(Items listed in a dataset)
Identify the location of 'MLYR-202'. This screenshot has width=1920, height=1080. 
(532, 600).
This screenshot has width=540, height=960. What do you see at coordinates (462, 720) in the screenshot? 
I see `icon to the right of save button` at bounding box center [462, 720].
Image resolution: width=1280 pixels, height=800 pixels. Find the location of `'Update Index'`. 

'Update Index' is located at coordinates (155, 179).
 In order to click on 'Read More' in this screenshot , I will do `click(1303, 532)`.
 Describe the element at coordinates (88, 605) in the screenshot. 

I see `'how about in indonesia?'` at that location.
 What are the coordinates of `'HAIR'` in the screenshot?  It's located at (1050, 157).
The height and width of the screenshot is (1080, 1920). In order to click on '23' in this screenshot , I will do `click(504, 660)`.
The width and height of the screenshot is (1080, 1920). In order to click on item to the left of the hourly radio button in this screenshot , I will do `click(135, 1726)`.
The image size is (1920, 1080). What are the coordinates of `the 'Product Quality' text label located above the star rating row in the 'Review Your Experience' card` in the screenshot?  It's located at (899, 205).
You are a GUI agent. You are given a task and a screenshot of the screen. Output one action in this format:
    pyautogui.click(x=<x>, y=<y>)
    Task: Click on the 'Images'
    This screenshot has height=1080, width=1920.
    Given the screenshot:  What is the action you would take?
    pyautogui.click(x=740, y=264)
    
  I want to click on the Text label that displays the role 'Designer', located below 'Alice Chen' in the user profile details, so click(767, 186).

Objective. Copy the lines from the one containing "The width and" through the one containing "The image size", including both, and reproduce them exactly.

Exercise solution.
The width and height of the screenshot is (1080, 1920). In order to click on item to the left of the hourly radio button in this screenshot , I will do `click(135, 1726)`.
The image size is (1920, 1080). What are the coordinates of `the 'Product Quality' text label located above the star rating row in the 'Review Your Experience' card` in the screenshot?  It's located at (899, 205).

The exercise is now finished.